* _What this task involves_
Without omission or alteration, write out all of the data.

* _Records shown_
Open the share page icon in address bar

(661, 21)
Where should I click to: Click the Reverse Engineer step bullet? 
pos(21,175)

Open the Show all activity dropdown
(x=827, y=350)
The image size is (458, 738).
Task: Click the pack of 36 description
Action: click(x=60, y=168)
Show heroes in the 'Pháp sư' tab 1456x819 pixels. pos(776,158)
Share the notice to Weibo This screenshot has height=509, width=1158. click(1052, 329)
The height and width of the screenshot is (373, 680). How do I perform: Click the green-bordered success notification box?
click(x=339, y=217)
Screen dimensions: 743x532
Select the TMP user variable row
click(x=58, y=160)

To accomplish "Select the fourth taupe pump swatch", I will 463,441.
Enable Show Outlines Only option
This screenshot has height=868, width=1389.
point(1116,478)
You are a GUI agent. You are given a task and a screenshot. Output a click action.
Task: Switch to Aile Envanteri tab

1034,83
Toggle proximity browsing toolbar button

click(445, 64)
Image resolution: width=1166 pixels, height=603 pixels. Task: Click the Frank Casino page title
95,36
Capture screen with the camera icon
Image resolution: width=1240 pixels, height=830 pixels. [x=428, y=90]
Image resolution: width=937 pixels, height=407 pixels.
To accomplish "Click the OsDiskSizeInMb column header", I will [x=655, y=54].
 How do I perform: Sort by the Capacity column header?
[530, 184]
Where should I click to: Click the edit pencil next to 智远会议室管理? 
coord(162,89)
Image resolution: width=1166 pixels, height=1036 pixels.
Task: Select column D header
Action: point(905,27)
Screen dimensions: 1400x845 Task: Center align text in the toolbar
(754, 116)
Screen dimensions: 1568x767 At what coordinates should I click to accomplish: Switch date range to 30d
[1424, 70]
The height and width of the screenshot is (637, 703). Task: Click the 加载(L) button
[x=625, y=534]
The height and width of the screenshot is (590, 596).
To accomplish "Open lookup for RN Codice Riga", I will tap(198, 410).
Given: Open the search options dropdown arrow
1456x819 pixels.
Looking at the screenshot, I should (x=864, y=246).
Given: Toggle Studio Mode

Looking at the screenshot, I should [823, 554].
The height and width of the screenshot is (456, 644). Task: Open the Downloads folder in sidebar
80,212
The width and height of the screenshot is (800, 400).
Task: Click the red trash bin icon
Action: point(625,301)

* _Response_
Open the share page icon in address bar

(661, 21)
Where should I click to: Click the Reverse Engineer step bullet? 
pos(21,175)

Open the Show all activity dropdown
(x=827, y=350)
The image size is (458, 738).
Task: Click the pack of 36 description
Action: click(x=60, y=168)
Show heroes in the 'Pháp sư' tab 1456x819 pixels. pos(776,158)
Share the notice to Weibo This screenshot has height=509, width=1158. click(1052, 329)
The height and width of the screenshot is (373, 680). How do I perform: Click the green-bordered success notification box?
click(x=339, y=217)
Screen dimensions: 743x532
Select the TMP user variable row
click(x=58, y=160)

To accomplish "Select the fourth taupe pump swatch", I will 463,441.
Enable Show Outlines Only option
This screenshot has height=868, width=1389.
point(1116,478)
You are a GUI agent. You are given a task and a screenshot. Output a click action.
Task: Switch to Aile Envanteri tab

1034,83
Toggle proximity browsing toolbar button

click(445, 64)
Image resolution: width=1166 pixels, height=603 pixels. Task: Click the Frank Casino page title
95,36
Capture screen with the camera icon
Image resolution: width=1240 pixels, height=830 pixels. [x=428, y=90]
Image resolution: width=937 pixels, height=407 pixels.
To accomplish "Click the OsDiskSizeInMb column header", I will [x=655, y=54].
 How do I perform: Sort by the Capacity column header?
[530, 184]
Where should I click to: Click the edit pencil next to 智远会议室管理? 
coord(162,89)
Image resolution: width=1166 pixels, height=1036 pixels.
Task: Select column D header
Action: point(905,27)
Screen dimensions: 1400x845 Task: Center align text in the toolbar
(754, 116)
Screen dimensions: 1568x767 At what coordinates should I click to accomplish: Switch date range to 30d
[1424, 70]
The height and width of the screenshot is (637, 703). Task: Click the 加载(L) button
[x=625, y=534]
The height and width of the screenshot is (590, 596).
To accomplish "Open lookup for RN Codice Riga", I will tap(198, 410).
Given: Open the search options dropdown arrow
1456x819 pixels.
Looking at the screenshot, I should (x=864, y=246).
Given: Toggle Studio Mode

Looking at the screenshot, I should [823, 554].
The height and width of the screenshot is (456, 644). Task: Open the Downloads folder in sidebar
80,212
The width and height of the screenshot is (800, 400).
Task: Click the red trash bin icon
Action: point(625,301)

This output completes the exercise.